To be fair to Lee, Wharton’s achievements were so grand in scale that it’s understandably difficult to explore them in a manageable narrative. The fiercely energetic author of such acerbic masterpieces as The House of Mirth and The Custom of the Country claimed that as a young wife she had suffered for “twelve years” from nausea and “unutterable fatigue,” insisting that this “neurasthenia consumed the best years of my youth.” But she recovered from this lassitude (which was, paradoxically, marked by numerous publications and adventures) to become among the most productive and versatile of modern writers. Lee notes that by 1906, when the publication of The House of Mirth broke whatever neurasthenic spell its author had been under, “it seemed there was nothing Wharton could not do. Novels, novellas, stories, plays, poems, books on Italy and on house-decoration. . . . As she put it, [she had] ‘broken through the chains which had held me so long in a kind of torpor [and] The Land of Letters was henceforth to be my country.’” A decade later, when she was living in Paris, immersed in war work, engaged in a range of literary projects and at the center of an intricate social network that included James, André Gide, Anna de Noailles, and Bernard Berenson, Wharton had become, in effect, the CEO of her own life, which was itself an enormous, ongoing creative enterprise. Lee writes: “A great tide of complex missives about money and legal matters, war-work, property, house moves, book orders, arrangements with tradesmen, furniture, wine, travel, servants, plants and gardens went streaming out from her various addresses throughout her life in France. There was nothing she could not deal with and nothing that got past her.”

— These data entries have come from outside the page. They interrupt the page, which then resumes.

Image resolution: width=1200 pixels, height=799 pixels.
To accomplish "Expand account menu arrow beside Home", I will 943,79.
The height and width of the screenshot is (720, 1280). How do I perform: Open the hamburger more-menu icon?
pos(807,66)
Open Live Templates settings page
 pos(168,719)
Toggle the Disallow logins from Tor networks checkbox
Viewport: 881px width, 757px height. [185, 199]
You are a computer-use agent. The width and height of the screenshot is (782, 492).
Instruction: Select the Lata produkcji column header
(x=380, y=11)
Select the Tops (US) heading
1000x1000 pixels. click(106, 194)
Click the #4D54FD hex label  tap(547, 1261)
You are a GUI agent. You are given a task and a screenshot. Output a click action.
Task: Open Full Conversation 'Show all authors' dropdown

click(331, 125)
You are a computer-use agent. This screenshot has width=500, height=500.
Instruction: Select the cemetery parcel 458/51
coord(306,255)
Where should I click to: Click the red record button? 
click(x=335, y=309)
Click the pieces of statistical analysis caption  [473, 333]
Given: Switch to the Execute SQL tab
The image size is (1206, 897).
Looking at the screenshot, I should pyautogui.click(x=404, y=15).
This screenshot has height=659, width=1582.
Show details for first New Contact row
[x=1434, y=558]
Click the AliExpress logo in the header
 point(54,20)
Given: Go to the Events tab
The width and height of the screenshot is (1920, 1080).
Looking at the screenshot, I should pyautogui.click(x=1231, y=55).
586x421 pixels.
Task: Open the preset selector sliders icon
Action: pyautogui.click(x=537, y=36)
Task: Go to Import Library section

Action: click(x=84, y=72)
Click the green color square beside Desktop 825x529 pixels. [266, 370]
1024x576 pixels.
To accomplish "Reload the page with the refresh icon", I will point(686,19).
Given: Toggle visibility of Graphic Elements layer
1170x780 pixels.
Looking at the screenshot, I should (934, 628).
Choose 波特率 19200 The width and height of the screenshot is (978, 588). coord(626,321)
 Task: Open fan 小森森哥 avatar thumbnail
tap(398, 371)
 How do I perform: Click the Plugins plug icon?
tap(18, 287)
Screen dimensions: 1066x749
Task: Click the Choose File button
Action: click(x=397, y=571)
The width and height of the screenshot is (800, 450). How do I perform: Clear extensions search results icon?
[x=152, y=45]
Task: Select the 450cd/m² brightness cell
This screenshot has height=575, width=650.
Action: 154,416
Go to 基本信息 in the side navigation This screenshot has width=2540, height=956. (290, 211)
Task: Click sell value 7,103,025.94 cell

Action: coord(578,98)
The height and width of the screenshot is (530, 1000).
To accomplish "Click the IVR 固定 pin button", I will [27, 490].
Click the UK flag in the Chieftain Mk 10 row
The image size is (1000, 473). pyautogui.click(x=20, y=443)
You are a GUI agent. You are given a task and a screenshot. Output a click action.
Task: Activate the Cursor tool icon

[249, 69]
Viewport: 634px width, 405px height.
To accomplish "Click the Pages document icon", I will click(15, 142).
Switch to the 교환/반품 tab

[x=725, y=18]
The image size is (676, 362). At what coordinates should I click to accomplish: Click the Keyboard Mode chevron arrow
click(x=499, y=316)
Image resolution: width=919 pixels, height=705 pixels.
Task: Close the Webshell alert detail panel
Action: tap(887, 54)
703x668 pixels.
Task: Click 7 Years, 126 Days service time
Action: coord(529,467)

Considering Wharton’s deployment of these vast energies, it’s no wonder that James, musing on her proclivity for sweeping him and other friends away on “Motor Flights” through Europe, wittily spoke of her “great globe-rushes [and] vast gyrations” and described her (as her earlier biographer Cynthia Griffin Wolff reported) in a series of comic exaggerations as “the whirling princess . . . the golden eagle, the Fire Bird, the Shining One.” Although he often welcomed the “silver-sounding toot” with which she summoned him to join her in “the wondrous cushioned general Car of your so wondrously india-rubber-tyred [and] deep-cushioned fortune” and was especially impressed by the “heroic tension & valor” with which she threw herself into relief work during the Great War, the more reclusive James—like many others—was frequently exhausted by the intensity, even the violence, of her passion for life and letters. More than such disciples as Percy Lubbock, who “embalm[ed] Wharton as a grand, fussy, imperious Jamesian,” the Master himself surely knew how distinctively different from him she was as a writer, a point that Lee makes with special brilliance throughout her biography.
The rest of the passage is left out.